According to Uncle Shuck's owner Mathew Hughes, this year’s two-day festival included over 100 vendors and saw crowds of visitors despite rainy weather. 

"There were some vendors that left because the places they live are getting hit hard with the storm, but [on Saturday] there were 120 vendors,” Hughes said. “So it’s been a good turnout, and I noticed too that a lot of our vendors this year are local.”

This story continues below. 

Jimmy Loudermilk, owner of Coal Mountain Panjo and one of the local vendors who participated in Hippie Fest, said that having a local event to sell his wares is a big blessing for him and his business. 

“It has been great; this is our second year doing it and we just live on the edge of Silver City so it’s very close for us,” Loudermilk said. “And I will be here next year; it’s such a positive thing.” 

Loudermilk makes banjos, which he calls “panjos”, out of everyday items like pieces of wood or old baking pans. He has been making panjos for about 12 years and has participated in festivals like Hippie Fest for about seven years. According to Loudermilk the environment of Hippie Fest is a very positive place for a vendor like himself. 

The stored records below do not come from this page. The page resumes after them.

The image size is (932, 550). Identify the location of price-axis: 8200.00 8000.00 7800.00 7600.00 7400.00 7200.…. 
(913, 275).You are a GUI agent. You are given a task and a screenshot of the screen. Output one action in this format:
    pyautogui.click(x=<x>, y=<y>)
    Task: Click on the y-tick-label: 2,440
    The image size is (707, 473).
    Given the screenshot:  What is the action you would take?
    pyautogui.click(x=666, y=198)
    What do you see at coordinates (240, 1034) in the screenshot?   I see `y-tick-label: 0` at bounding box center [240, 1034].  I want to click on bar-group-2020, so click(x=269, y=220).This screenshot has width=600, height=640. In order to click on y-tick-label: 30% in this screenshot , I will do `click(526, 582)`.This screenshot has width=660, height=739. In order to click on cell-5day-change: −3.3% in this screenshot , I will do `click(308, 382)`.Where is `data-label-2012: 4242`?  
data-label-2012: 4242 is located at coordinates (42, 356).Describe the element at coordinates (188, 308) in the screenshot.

“I think sometimes when people hear that the Hippie Fest is coming they associate it with the Rainbow Family or something, but it’s a totally different thing and very positive,” Loudermilk said. “Everybody is very positive, nobody is trying to bring you down, so it’s just a good time.”

Stephanie Zier, who owns the Cincinnati-based company Funky Sunshine, has participated in several different Hippie Fest events across the country with her handcrafted tie-dyed clothing, including last year’s Dawson County event. 

“We make all this tie-dye and we have a storefront in Cincinnati so we pack it all up to come down here,” Zier said. “This is our second time here in Georgia — we had the one last year in March and this has been a good weekend despite the rain. We love the Hippie Fest.” 

Hughes said that he’s excited to have gotten the chance to host Hippie Fest again this year, and that he hopes to be able to host it again next year. 

“I was happy to host it again, and I’m looking forward to hopefully being able to do it again next year,” Hughes said.